EXERCISE DETAILS:
As you write out the lines from the one containing "Instruction: Click the" through the last line of the records, keep them exact and leave out pictures.
DATA FOR THIS EXERCISE Start Marker
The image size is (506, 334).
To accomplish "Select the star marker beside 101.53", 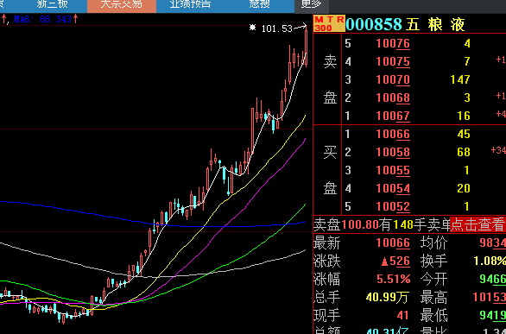I will coord(253,28).
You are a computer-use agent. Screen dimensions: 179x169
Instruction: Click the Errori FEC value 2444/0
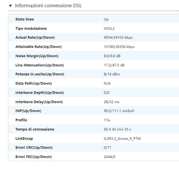point(110,157)
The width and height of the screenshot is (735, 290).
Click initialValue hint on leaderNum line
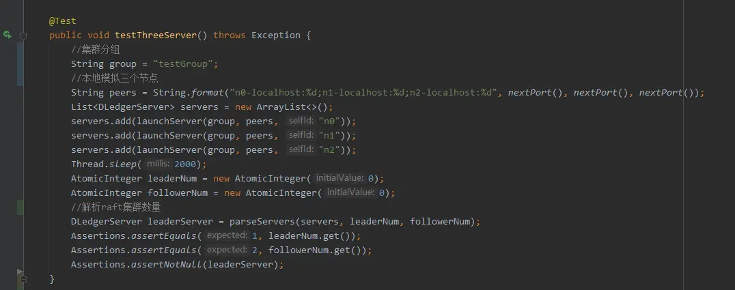point(339,178)
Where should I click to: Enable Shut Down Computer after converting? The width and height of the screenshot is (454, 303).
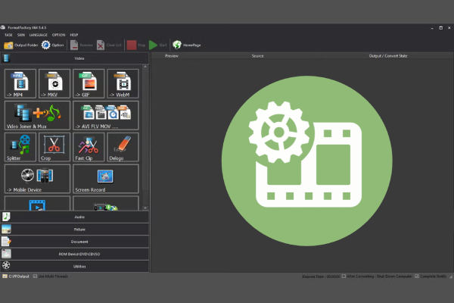pos(345,276)
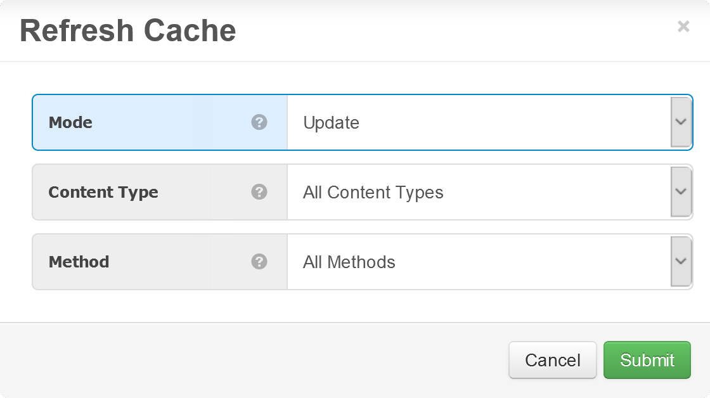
DATA FOR THIS EXERCISE End Marker
ANSWER SECTION:
Instruction: Click the Errori FEC value 2444/0
point(110,157)
The width and height of the screenshot is (735, 290).
Click initialValue hint on leaderNum line
point(339,178)
Where should I click to: Enable Shut Down Computer after converting? The width and height of the screenshot is (454, 303).
pos(345,276)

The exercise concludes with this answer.